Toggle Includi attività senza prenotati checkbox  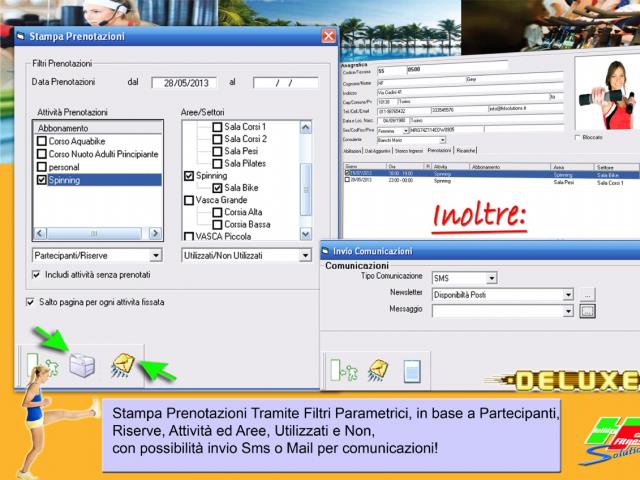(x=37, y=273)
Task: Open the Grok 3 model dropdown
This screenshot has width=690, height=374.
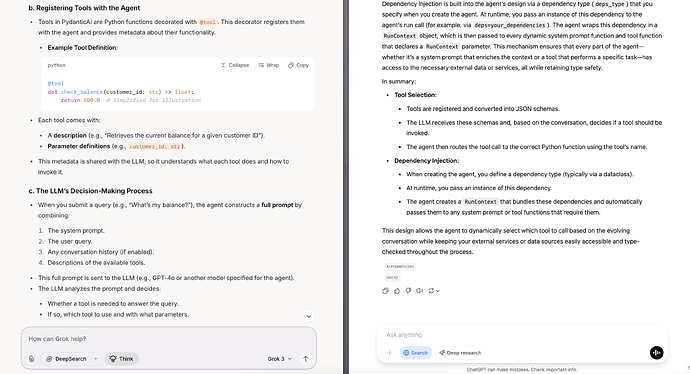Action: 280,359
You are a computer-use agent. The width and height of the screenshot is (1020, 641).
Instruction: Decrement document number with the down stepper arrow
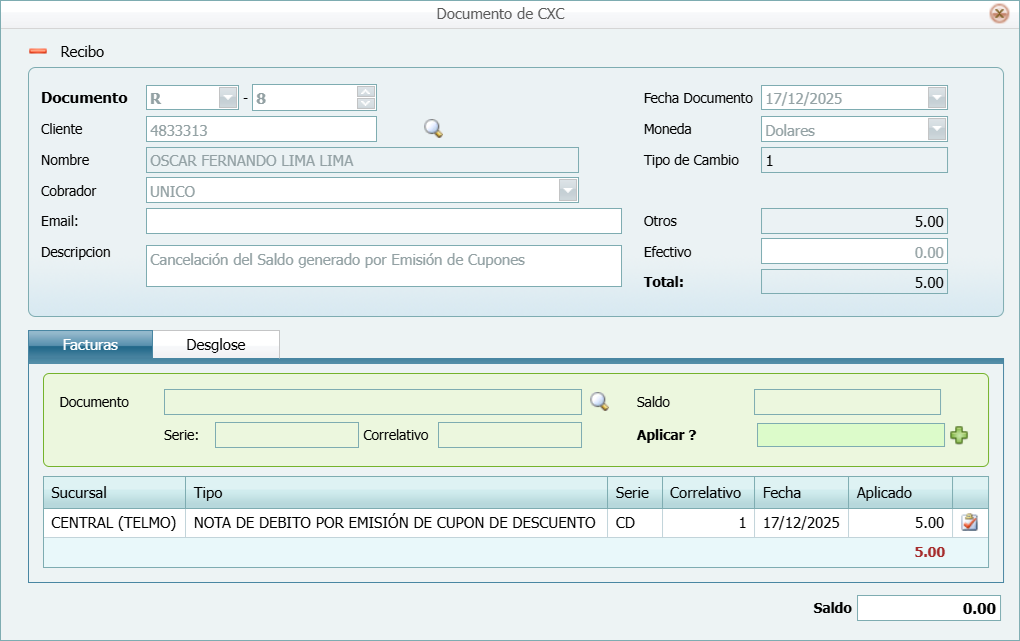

• **EXERCISE DIRECTIONS**
Skip the pictures and retype exactly the lines from the one that contains "You are a computer-use" to the last line of the records.

• **ANSWER BELOW**
You are a computer-use agent. The width and height of the screenshot is (1020, 641).
Instruction: Decrement document number with the down stepper arrow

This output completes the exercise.